In view of the increased circulation of the variant of concern (VOC) Delta in several countries within and outside the Region of the Americas, which in some areas is accompanied by an increase in hospitalizations, the Pan-American Health Organization / World Health Organization (PAHO / WHO) recommends reviewing preparedness plans and preparing for a possible increase in hospitalizations
Since the initial identification of SARS-CoV-2, as of 5 August 2021, more than 2.6 million complete genomic sequences have been shared worldwide, providing visibility and public access to this information. The ability to monitor viral evolution, almost in real time, has a direct impact on the public health response to the COVID-19 pandemic, as it allows the identification of changes in epidemiological patterns, changes in virulence, or even a decrease in the preventive efficacy of vaccines, among other contributions.
Globally, several countries with an increase in cases and hospitalizations with the emergence of Variant of Concern (VOC) Delta can be observed (Figure 1), including Member States in the Americas with high vaccination coverage. With the VOC Gamma as the predominant variant in several countries and territories of the Americas, and the emergence of the identification of VOC Delta in these same countries and territories, in addition to other variants of interest (VOI) (Figure 2), such as Lambda, for example, exhorts the necessity to point out to the Member States of the region the importance of the preparatory process for the expansion of care capacity in the face of a potential increase in cases, hospitalizations, and deaths.
+ + + + +
Task statement.
Please continue the text on the Delta variant and hospital preparedness in the Americas from the point where it stops.
+ + + + +
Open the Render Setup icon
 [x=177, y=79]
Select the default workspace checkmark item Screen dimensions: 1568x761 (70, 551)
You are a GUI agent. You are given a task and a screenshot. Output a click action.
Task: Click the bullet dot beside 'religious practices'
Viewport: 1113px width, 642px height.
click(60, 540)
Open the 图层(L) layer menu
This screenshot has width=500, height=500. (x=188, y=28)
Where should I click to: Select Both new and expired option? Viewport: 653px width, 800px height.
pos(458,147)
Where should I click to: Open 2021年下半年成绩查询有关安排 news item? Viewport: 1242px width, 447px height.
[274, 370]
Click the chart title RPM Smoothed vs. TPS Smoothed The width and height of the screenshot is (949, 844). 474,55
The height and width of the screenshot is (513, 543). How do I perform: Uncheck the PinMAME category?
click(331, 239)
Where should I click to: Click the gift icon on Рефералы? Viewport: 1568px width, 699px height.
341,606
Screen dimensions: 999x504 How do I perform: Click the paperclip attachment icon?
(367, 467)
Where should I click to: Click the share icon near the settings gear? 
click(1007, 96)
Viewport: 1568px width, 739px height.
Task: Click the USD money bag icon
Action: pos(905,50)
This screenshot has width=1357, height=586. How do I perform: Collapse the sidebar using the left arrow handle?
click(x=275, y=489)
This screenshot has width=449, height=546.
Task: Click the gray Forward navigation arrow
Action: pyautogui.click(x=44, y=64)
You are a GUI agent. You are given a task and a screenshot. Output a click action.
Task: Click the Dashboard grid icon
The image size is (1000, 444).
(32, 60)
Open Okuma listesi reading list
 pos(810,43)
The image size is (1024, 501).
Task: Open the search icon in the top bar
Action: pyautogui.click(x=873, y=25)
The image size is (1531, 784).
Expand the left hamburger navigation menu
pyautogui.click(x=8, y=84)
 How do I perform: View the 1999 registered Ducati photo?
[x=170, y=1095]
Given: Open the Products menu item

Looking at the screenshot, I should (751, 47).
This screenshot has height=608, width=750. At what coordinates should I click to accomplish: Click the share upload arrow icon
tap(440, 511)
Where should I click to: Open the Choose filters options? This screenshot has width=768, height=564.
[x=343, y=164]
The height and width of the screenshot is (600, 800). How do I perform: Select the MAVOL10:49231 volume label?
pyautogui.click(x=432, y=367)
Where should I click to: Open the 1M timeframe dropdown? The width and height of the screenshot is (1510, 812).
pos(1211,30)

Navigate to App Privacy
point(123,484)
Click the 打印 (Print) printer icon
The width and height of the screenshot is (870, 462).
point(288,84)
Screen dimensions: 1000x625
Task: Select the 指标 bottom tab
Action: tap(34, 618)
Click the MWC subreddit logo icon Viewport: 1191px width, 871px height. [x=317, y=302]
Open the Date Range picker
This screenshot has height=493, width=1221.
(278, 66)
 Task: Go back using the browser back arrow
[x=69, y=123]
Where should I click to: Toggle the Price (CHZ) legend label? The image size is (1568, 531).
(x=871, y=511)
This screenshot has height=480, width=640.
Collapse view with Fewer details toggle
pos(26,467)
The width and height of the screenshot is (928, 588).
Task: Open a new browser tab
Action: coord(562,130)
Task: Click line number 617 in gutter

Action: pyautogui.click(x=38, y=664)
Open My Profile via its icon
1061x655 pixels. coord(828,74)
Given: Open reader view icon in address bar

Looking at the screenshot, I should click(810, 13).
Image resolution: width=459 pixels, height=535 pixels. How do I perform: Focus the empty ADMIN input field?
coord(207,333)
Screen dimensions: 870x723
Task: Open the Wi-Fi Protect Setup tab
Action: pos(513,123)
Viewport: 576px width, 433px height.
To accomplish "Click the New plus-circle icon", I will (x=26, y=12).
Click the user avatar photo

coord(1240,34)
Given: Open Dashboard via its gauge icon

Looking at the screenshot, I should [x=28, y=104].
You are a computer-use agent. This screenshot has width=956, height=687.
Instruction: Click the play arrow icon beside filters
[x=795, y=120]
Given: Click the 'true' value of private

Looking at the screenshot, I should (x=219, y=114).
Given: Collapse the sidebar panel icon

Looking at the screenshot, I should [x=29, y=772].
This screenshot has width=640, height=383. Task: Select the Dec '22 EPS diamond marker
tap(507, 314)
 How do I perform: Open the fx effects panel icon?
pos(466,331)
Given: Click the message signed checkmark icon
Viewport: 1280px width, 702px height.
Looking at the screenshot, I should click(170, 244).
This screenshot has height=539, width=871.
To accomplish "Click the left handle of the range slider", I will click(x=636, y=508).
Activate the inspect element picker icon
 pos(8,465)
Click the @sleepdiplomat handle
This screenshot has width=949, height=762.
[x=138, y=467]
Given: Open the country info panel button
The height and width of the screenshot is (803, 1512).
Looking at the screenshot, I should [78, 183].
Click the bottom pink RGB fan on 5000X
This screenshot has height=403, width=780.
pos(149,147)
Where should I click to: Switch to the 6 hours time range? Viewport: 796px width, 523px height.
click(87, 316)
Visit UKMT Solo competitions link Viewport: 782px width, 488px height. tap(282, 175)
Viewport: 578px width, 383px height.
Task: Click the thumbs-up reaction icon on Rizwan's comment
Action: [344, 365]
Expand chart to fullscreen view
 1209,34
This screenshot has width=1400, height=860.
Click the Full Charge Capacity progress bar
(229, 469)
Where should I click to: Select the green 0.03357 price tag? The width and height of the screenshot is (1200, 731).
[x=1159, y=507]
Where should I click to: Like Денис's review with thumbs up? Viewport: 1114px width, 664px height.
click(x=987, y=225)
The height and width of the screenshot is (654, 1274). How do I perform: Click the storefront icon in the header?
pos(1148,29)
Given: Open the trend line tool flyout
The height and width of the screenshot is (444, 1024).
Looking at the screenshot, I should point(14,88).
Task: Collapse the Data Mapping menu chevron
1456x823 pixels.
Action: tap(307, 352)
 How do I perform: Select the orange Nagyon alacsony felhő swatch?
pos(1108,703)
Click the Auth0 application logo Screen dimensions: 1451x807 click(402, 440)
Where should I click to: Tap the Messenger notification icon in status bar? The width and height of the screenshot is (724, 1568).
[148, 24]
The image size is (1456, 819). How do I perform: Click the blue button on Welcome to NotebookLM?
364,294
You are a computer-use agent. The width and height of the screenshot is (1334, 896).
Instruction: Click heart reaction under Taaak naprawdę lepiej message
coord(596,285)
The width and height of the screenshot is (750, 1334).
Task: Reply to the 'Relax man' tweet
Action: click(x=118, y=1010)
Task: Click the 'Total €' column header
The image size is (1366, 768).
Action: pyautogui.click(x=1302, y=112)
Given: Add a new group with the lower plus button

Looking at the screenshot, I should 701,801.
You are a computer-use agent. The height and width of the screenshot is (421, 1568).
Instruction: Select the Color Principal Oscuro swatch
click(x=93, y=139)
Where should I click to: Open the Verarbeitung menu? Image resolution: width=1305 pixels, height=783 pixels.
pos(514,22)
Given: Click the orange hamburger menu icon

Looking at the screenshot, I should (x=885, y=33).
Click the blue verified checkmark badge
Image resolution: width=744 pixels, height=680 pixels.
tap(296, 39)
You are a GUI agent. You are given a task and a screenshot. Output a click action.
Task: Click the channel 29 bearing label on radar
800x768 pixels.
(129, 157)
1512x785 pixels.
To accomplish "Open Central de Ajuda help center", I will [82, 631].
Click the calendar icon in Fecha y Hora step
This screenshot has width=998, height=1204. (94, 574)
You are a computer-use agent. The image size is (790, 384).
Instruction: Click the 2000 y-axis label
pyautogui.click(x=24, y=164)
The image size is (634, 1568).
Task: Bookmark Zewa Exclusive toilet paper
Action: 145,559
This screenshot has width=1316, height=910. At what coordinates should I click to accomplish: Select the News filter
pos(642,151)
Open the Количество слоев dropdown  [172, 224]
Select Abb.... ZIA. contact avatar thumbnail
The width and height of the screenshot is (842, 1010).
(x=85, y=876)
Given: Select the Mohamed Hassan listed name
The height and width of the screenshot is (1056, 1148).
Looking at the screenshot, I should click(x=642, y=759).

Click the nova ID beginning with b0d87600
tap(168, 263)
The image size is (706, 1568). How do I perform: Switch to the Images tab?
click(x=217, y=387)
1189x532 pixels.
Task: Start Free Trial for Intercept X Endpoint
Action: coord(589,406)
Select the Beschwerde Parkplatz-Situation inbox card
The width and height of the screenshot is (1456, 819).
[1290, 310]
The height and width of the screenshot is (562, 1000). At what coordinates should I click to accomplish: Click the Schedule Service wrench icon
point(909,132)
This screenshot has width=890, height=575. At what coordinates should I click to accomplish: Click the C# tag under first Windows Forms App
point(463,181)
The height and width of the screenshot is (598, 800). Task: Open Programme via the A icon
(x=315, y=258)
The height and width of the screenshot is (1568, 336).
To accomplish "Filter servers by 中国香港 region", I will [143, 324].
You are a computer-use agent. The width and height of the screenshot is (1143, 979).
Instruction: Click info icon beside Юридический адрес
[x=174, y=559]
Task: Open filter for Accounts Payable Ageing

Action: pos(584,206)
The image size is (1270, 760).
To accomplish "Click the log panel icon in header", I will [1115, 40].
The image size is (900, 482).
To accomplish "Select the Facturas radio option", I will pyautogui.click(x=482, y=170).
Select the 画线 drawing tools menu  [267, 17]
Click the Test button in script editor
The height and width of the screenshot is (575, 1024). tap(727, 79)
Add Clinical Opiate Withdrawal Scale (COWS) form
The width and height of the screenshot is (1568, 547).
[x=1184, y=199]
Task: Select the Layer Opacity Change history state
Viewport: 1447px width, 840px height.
+ + + + +
Written answer.
In July 2020, variant B.1.617.2 was first reported, which was subsequently designated as VOC Delta, with significant health damage, however, over 13 months later, it has been reported by 135 countries globally and 24 countries and territories in the Americas Region. It is worth noting that since April 2021, a global exponential increase in VOC Delta samples has been observed. In July 2021, a global predominance of VOC Delta was observed in almost 90% of the samples worldwide (Figure 3). Such predominance remains even after considering VOI in the analysis (Figure 4).
Admittedly, this information regarding the variants must be evaluated with caution due to the possible biased representation of SARS-CoV-2 genomic sequencing data (GSD), with a higher contribution from high-income countries.
This bias should be considered when evaluating the graphs presented in this epidemiological update on the presence or absence of a particular variant in a location and its relative frequency. The presence of a variant does not necessarily mean its circulation in the community as it may be sporadic or travel-associated cases. In addition, not all countries share their data through the GISAID platform, and genetic sequencing capacity may differ from one country to another, which may explain the silence in signaling VOC or VOI circulating in their territories, and therefore negatively influence the ability to structure the system in its healthcare response.